On June 10, Representative Barbara Lee (D-CA) introduced H.R. 2721, the “Pathways Out of Poverty Act of 2015,” a comprehensive anti-poverty bill that includes major initiatives on housing, education, nutrition, jobs, and tax credits. Ms. Lee introduced a similar measure last Congress.
Ms. Lee’s bill includes the Common Sense Housing Investment Act, H.R. 1662, which was introduced by Representative Keith Ellison (D-MN) in March (see Memo, 3/31). Both bills would fund the National Housing Trust Fund (NHTF) from revenues created by modifications to the mortgage interest deduction. Mr. Ellison’s bill and H.R. 2721 would convert the mortgage interest deduction into a mortgage interest tax credit, and the bills would reduce the value of mortgages for which taxpayers paying mortgage interest can receive the tax credit from $1 million to $500,000. These modifications would generate more than $230 billion over ten years.
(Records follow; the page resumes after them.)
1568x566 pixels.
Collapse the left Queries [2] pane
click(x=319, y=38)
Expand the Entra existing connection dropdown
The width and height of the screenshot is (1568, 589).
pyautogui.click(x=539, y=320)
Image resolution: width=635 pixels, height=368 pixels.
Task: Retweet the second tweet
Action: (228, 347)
Both measures would direct 60% of these monies into the NHTF, with the rest to the Public Housing Capital Fund, Section 8, and Low Income Housing Tax Credit programs.
H.R. 2721 has 41 original cosponsors. Because of its broad nature, the bill has been referred to ten House committees, including the House Financial Services Committee, which has oversight of housing policy issues, and the House Ways and Means Committee, which has jurisdiction over tax policy.